What is expected — Extract and copy out verbatim every line from the one containing "You are a GUI" down to the one containing "This screenshot has width=924, height=1308.", including both of those lines.

Data to process —
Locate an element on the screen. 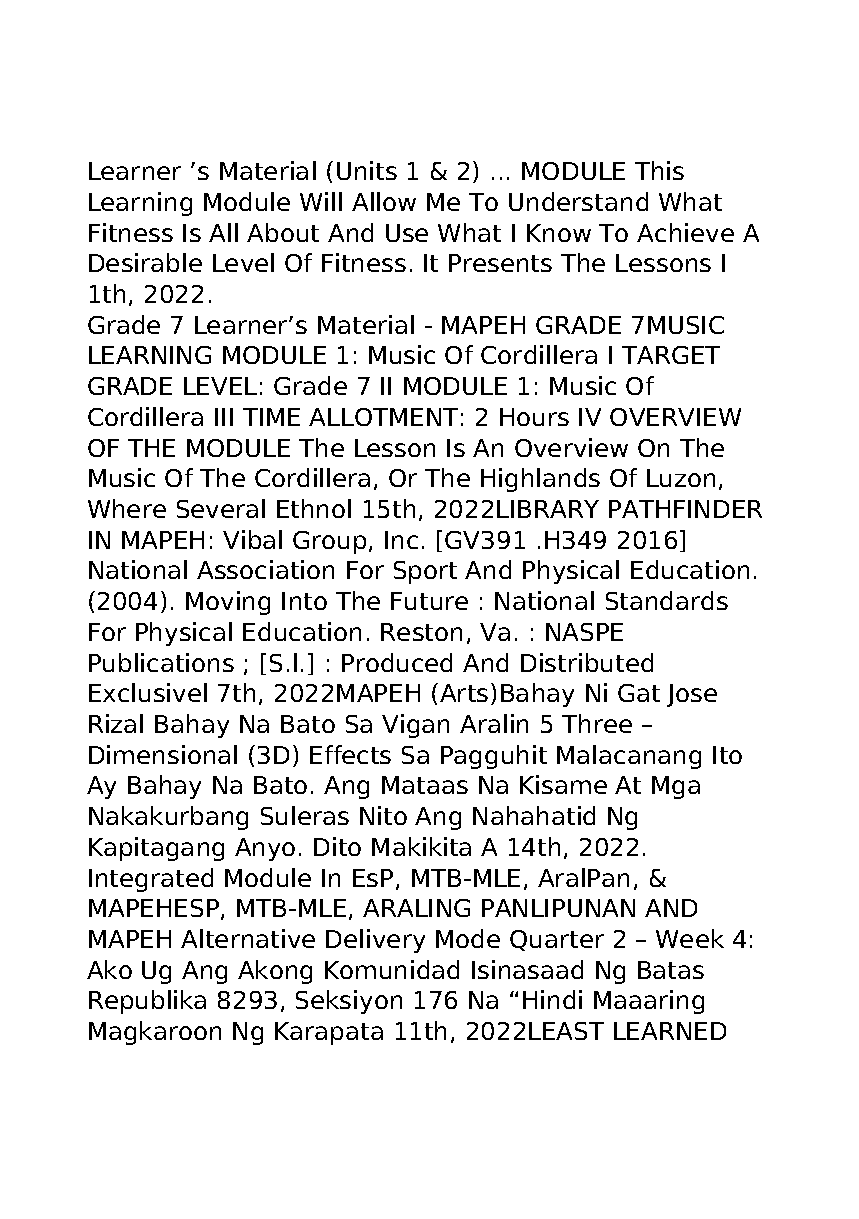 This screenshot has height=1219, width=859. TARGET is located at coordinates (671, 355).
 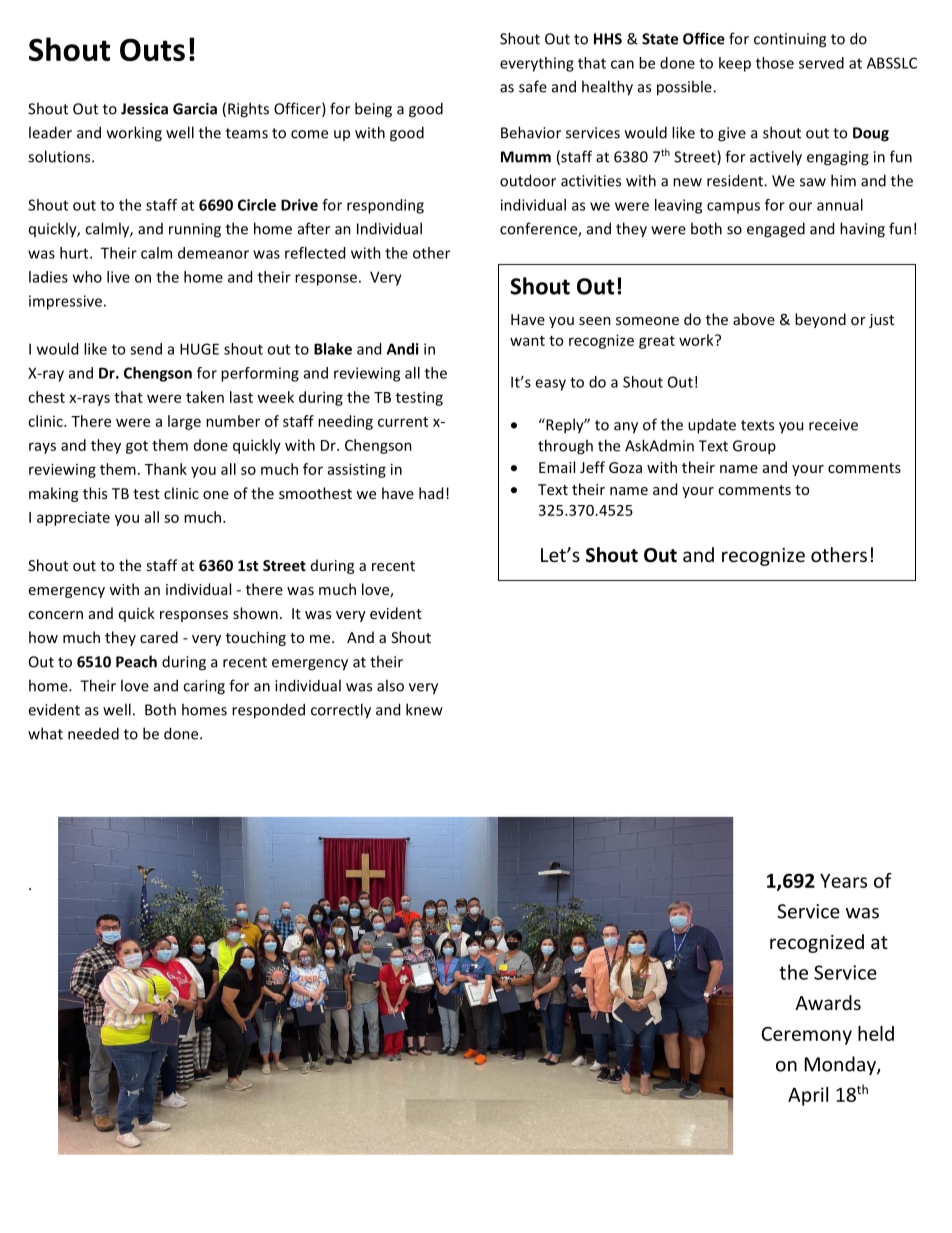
...
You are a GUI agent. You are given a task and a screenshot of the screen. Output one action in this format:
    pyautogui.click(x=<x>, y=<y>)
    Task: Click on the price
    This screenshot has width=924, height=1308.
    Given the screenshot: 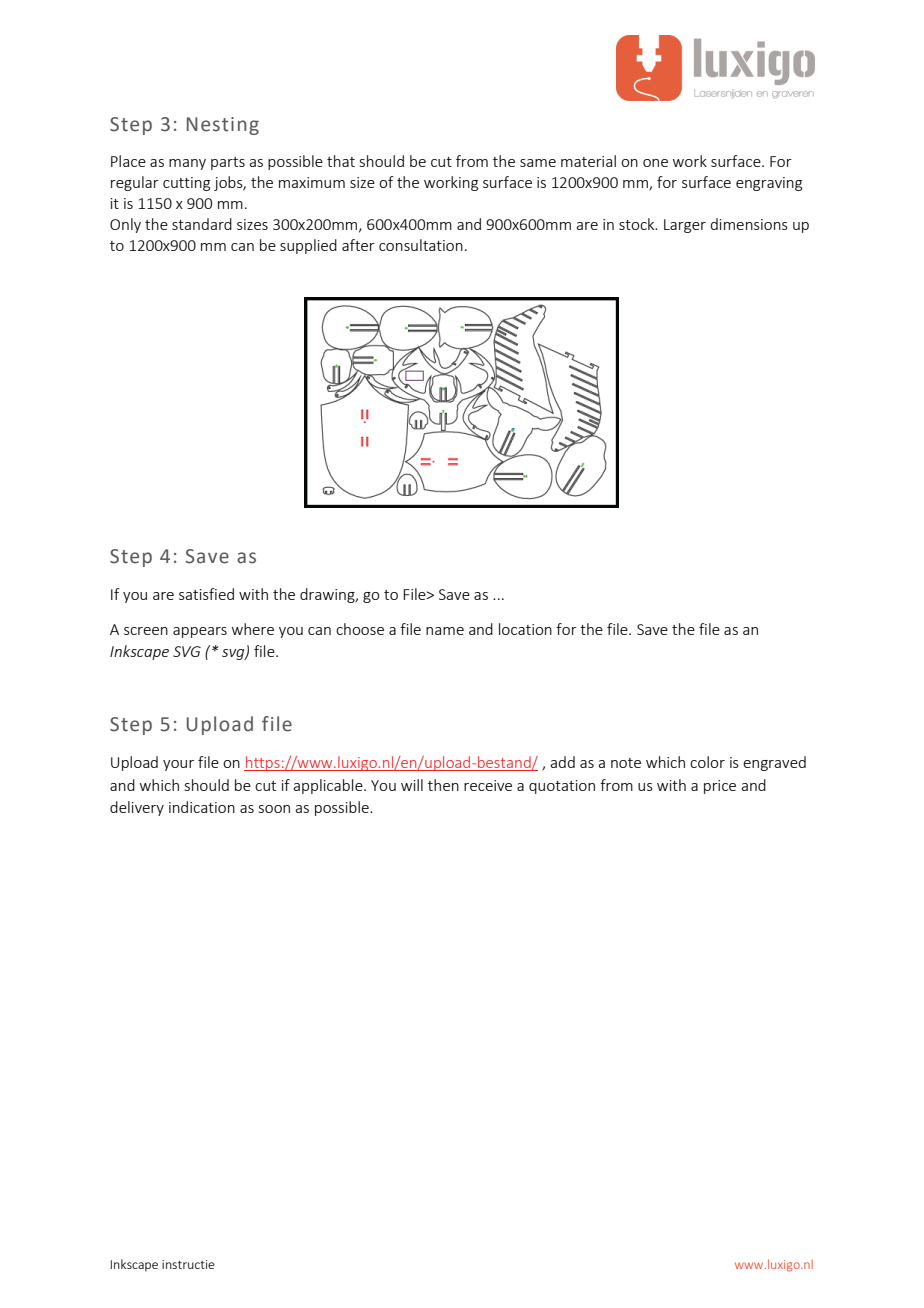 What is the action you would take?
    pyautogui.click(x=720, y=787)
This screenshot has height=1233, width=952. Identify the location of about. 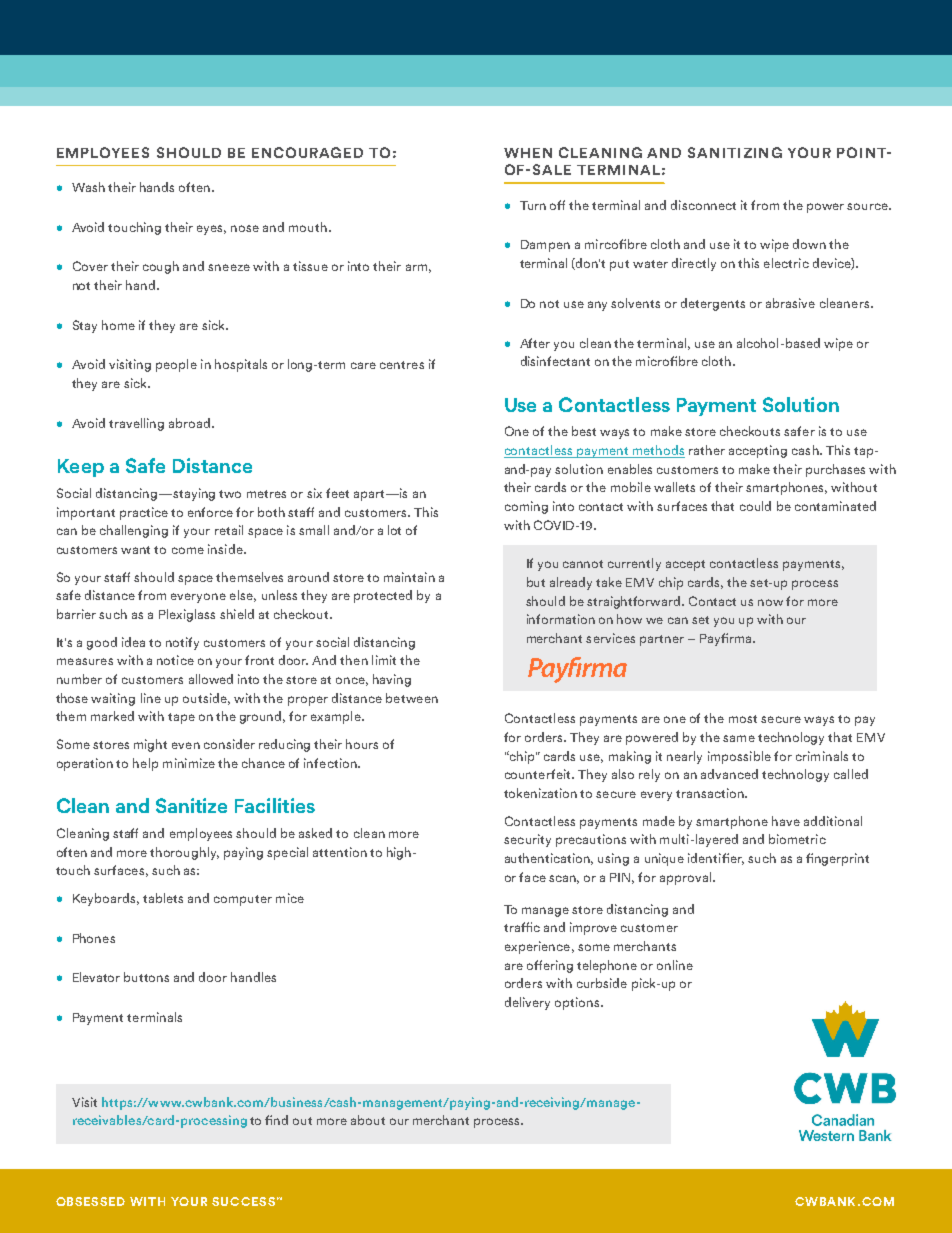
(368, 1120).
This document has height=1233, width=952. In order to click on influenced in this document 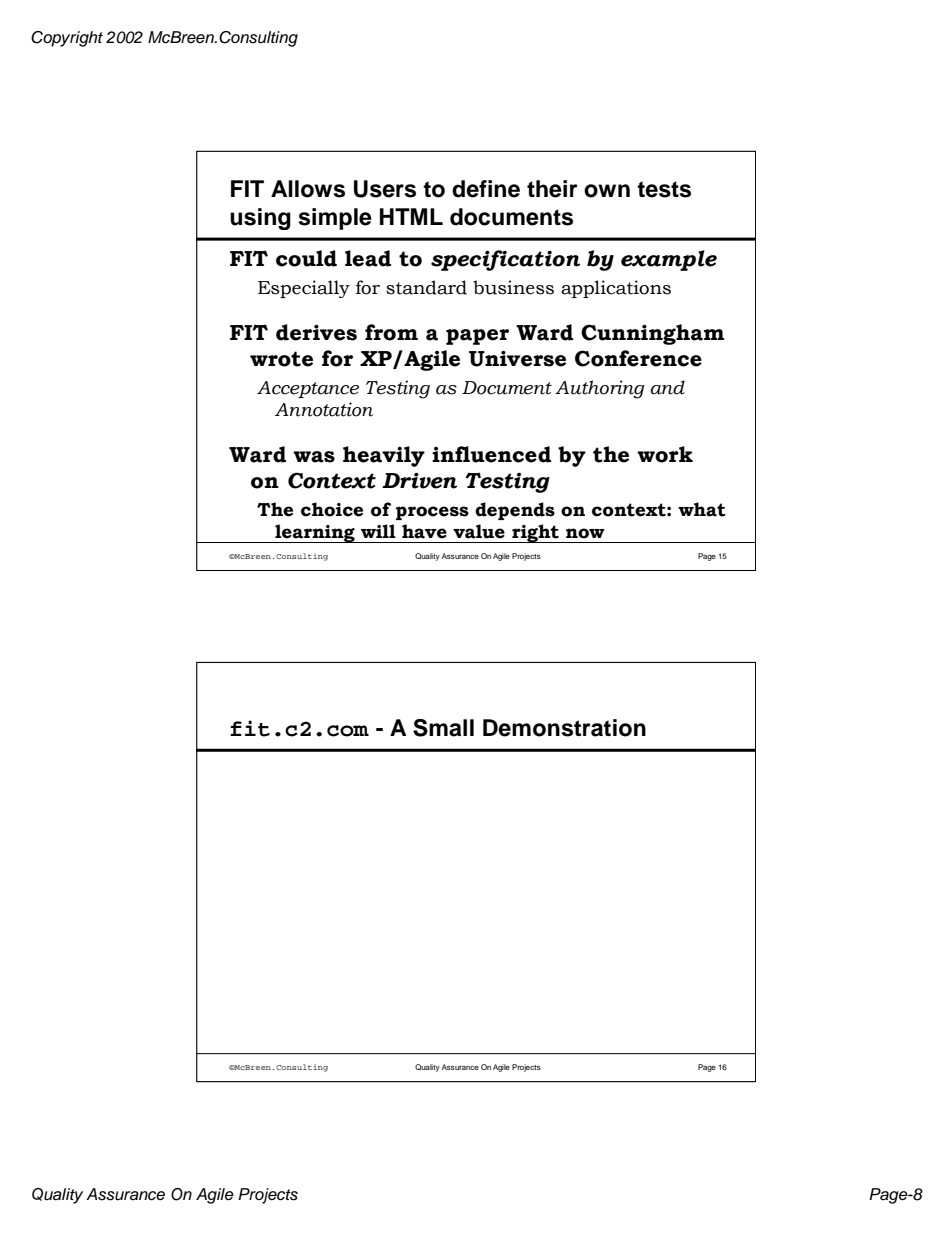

Solution to this exercise —
You are a GUI agent. You are given a task and a screenshot of the screen. Output one action in this format:
    pyautogui.click(x=<x>, y=<y>)
    Task: Click on the price
    This screenshot has width=924, height=1308.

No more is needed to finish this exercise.